WHAT YOU HAVE TO DO →
With the pictures left out, transcribe exactly the lines from the one with "This screenshot has" through the end of the data.
*** Begin section ***
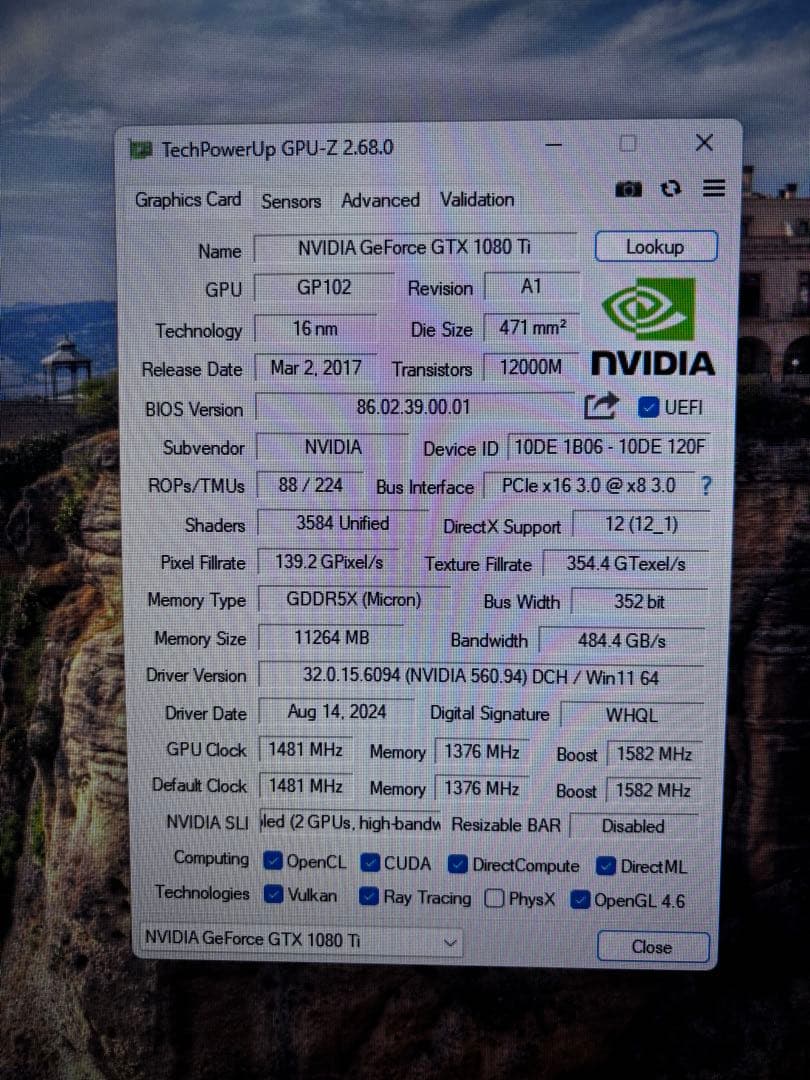Screen dimensions: 810x1080
Task: Switch to the Validation tab
Action: [x=476, y=200]
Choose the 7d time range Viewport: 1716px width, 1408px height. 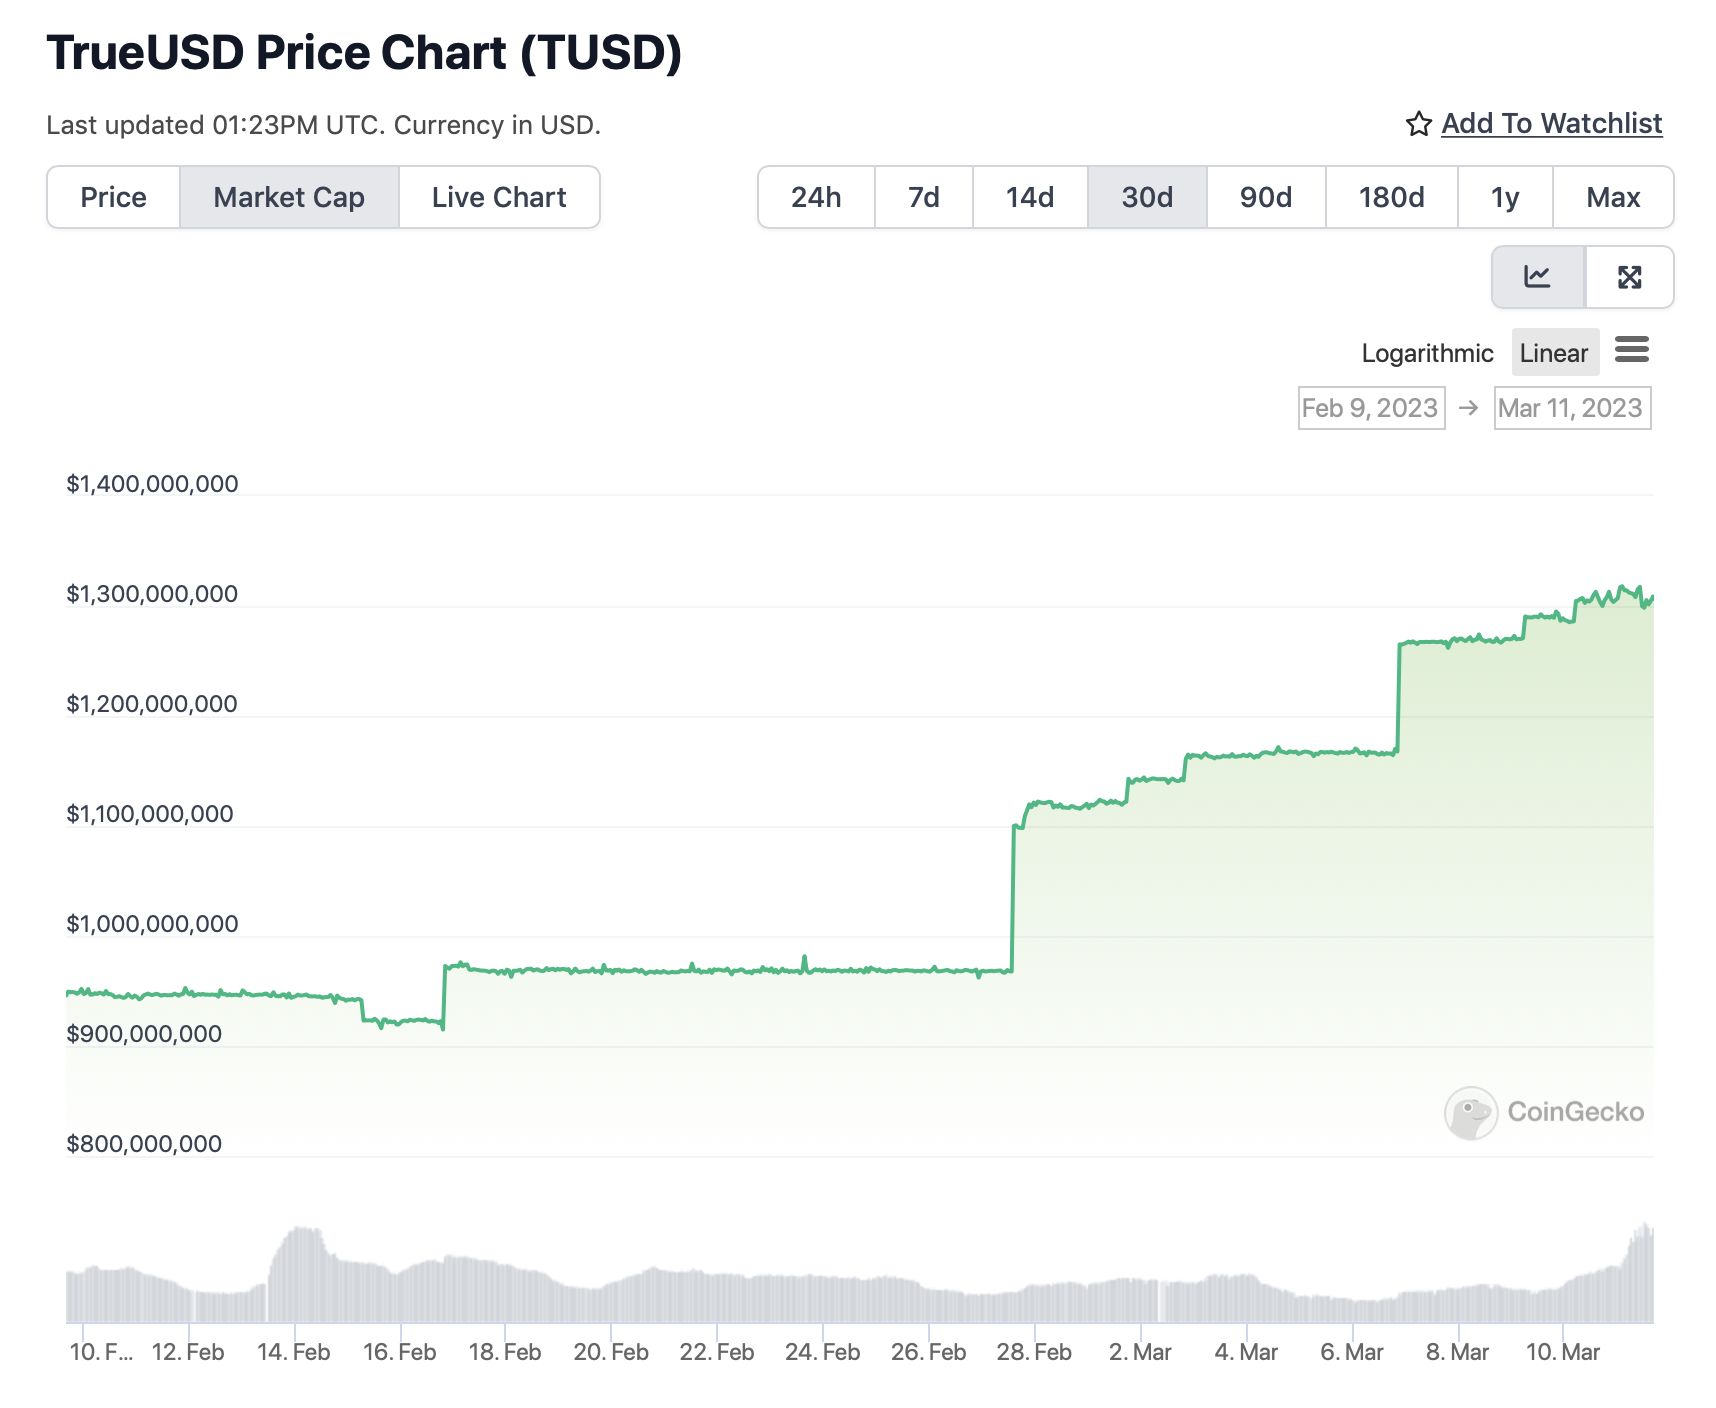click(923, 197)
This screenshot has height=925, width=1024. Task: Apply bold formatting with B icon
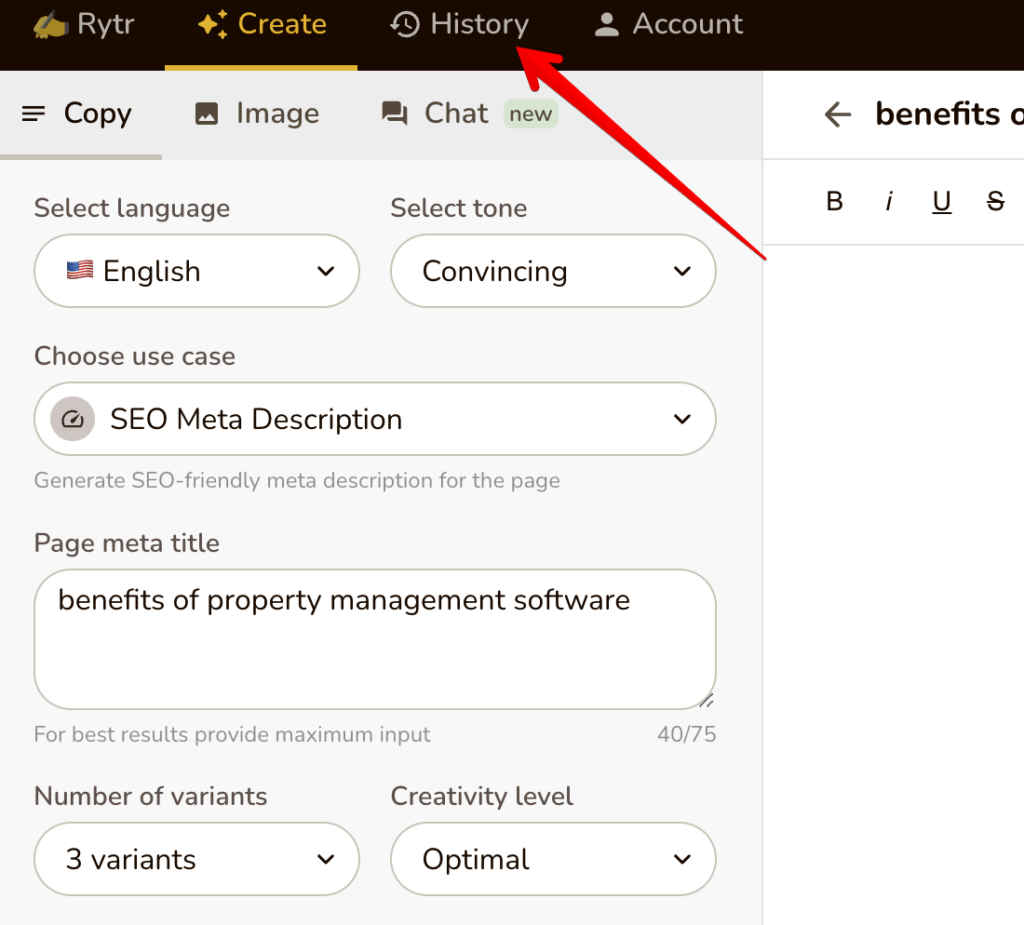tap(835, 202)
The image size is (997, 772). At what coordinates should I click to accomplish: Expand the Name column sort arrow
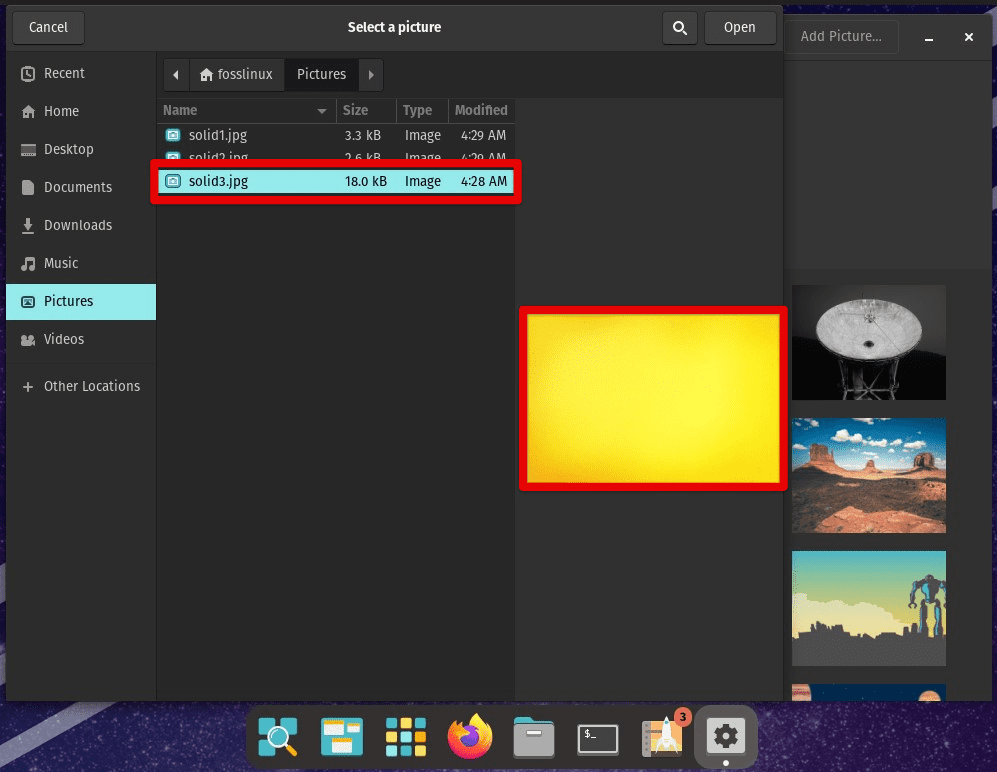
*** End section ***
RESULT OF THE TASK →
This screenshot has height=925, width=1024. Task: Apply bold formatting with B icon
tap(835, 202)
The image size is (997, 772). At what coordinates should I click to accomplish: Expand the Name column sort arrow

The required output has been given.